Although forty-five of the fifty states were visited, and no state could be taken for granted, those states with slender electoral totals or slim Democratic chances were visited only once in order to concentrate on more critical areas. Roughly three-quarters of the candidate’s time was spent in the twenty-four most doubtful states and nearly three-fifths of his time in the seven largest. These seven, plus most of New England and the South, were the basis of his campaign strategy. The schedule was adjusted from time to time in accordance with the results of polls and political reports. Time did not permit him to carry out his original plan to open in Hawaii. Nevada, like Hawaii, had too few electoral votes to be squeezed in; and Nebraska was included only for a late-summer briefing at Strategic Air Command Headquarters. Arkansas was included only to the degree that the town of Texarkana is in Arkansas as well as Texas, and Alabama, Mississippi and Louisiana were thought better left to local loyalists and Lyndon Johnson.

In fact, the entire South depended considerably on Johnson, and Kennedy was delighted with the reports on his running mate’s progress in that area. Campaigning as the grandson of a Confederate soldier and as a more hard-hitting partisan than previously, the Majority Leader whistle-stopped through Dixie decrying the religious issue, deriding Nixon’s experience, detailing Republican shortcomings, warning of the dangers of divided government, praising Kennedy, mixing in a few homely Texas stories, reminiscing about his kinship with each state and refusing to back down on civil rights. Unlike his opposite number, Ambassador Lodge, Johnson at no time made any statement which caused Kennedy embarrassment or regret. He was aided, as had been the Kennedy girls on an earlier swing, by the remarkable campaign talents of his wife Lady Bird.

Equally as important as Johnson’s platform “pitch” was the persuasive pressure he brought to bear on Southern Senators, governors and local leaders who had theretofore refused to work for a politically
unpopular ticket. Many had merely announced their support, denounced the platform and done nothing further. Others had remained wholly mute. But Johnson impressed them with the practical political fact that, win or lose, he and Kennedy would have considerable influence over the passage of legislation and the pipeline to public funds—“and we’re going to win.” In Virginia Harry Byrd would not come to listen. In South Carolina Strom Thurmond was as opposed as always. But elsewhere Johnson’s powerful listeners got the point and climbed aboard not only the campaign train but the campaign team.

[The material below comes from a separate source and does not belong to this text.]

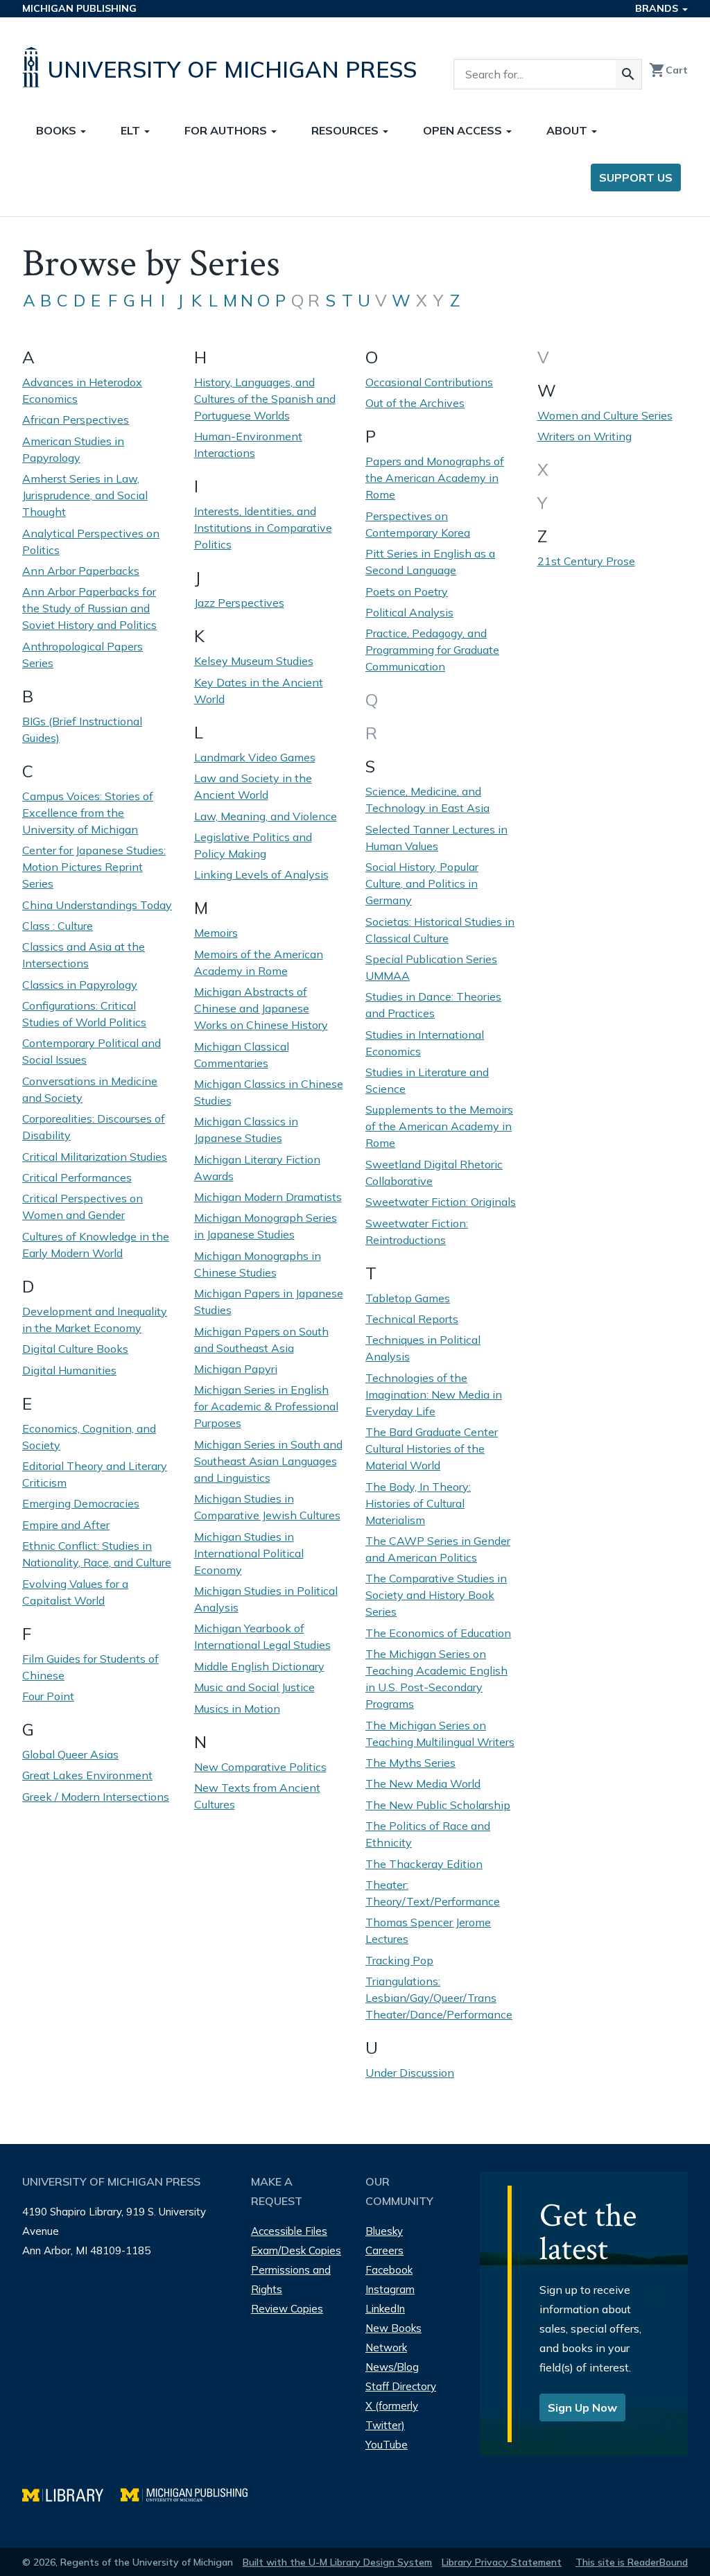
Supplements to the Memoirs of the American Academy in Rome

While Lyndon Johnson stemmed the tide of Southern white revolt, John Kennedy’s very human call to Negro leader Martin Luther King’s pregnant wife on the occasion of his arrest by a Georgia traffic officer—combined with Bob Kennedy’s indignant protest to the judge who jailed him—may have impressed both Negroes and whites because of the political risk. More on that and other underlying factors later.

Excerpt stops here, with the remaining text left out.